Grundstein der Cybersicherheit

Feierlicher Baubeginn des Neubaus für IT-Sicherheitsforschung am Kantplatz

Darmstadt, 25. September 2017. Mit einer feierlichen Grundsteinlegung haben heute die Rohbauarbeiten für den Neubau der IT-Sicherheitsforschung an der TU Darmstadt begonnen. Das knapp 18,4 Millionen Euro teure Zentrum am Kantplatz wird von Bund, Land und der TU finanziert. Hier forscht künftig der Profilbereich Cybersicherheit (CYSEC) der TU.

(v.l.n.r.) Prof. Johannes Buchmann, Roland Jabkowski, Irene Bauerfeind-Roßmann, Prof. Hans Jürgen Prömel und Oberbürgermeister Jochen Partsch
(v.l.n.r.) Prof.

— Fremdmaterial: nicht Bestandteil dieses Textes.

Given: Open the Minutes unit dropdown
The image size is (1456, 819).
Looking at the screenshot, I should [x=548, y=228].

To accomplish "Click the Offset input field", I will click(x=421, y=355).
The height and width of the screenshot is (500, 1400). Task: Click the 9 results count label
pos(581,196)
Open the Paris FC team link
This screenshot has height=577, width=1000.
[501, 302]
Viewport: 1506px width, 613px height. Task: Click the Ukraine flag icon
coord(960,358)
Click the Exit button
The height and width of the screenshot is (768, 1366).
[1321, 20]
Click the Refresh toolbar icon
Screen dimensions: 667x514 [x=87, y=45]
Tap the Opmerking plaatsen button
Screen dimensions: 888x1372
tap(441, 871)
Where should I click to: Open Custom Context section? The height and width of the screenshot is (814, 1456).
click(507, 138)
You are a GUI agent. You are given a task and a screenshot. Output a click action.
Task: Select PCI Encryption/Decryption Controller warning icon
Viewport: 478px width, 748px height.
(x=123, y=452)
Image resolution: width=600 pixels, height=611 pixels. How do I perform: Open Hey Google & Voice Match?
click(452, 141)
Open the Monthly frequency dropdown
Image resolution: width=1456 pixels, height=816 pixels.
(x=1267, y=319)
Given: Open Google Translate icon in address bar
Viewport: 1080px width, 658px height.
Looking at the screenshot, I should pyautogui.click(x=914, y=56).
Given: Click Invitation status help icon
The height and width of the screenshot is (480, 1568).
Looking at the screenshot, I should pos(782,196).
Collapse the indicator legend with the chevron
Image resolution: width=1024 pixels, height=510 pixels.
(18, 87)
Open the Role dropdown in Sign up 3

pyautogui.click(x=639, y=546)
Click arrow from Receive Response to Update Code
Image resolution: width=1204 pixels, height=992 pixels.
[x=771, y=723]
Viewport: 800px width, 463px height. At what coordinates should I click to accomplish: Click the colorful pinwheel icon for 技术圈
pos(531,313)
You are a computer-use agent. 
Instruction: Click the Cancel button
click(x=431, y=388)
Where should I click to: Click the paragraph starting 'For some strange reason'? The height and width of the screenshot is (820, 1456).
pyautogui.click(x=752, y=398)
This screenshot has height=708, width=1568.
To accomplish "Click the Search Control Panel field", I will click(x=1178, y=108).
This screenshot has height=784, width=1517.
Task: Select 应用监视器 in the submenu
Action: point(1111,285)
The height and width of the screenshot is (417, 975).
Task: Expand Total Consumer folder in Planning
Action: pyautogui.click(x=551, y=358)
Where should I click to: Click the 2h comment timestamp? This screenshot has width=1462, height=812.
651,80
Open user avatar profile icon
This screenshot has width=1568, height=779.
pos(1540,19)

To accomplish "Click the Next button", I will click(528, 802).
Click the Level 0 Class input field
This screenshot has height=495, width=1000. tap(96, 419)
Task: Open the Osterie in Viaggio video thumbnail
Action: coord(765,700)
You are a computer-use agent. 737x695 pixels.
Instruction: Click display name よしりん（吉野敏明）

Johannes Buchmann, Roland Jabkowski, Irene Bauerfeind-Roßmann, Prof. Hans Jürgen Prömel und Oberbürgermeister Jochen Partsch

Irene Bauerfeind-Roßmann aus dem Hessischen Wissenschaftsministerium, Roland Jabkowski, Co-Chief Information Officer im Hessischen Finanzministerium und Darmstadts Oberbürgermeister Jochen Partsch brachten gemeinsam mit TU-Präsident Professor Hans Jürgen Prömel und Professor Johannes Buchmann, dem Sprecher von CYSEC, eine Zeitkapsel ins Fundament ein. Die prominent besetzte Gästeliste spiegelt auch das gemeinschaftliche Engagement wider: Das mit Bau und Ersteinrichtung knapp 18,4 Millionen Euro teure Zentrum für IT-Sicherheit wird im Rahmen der von Bund und Ländern finanzierten „Gemeinschaftsaufgabe Forschungsbauten“ und des von Bund und Ländern finanzierten „Hochschulpakt 2020-Investitionsprogramms“ – sowie aus Mitteln der TU Darmstadt finanziert. Die Fertigstellung ist für Sommer 2019 geplant.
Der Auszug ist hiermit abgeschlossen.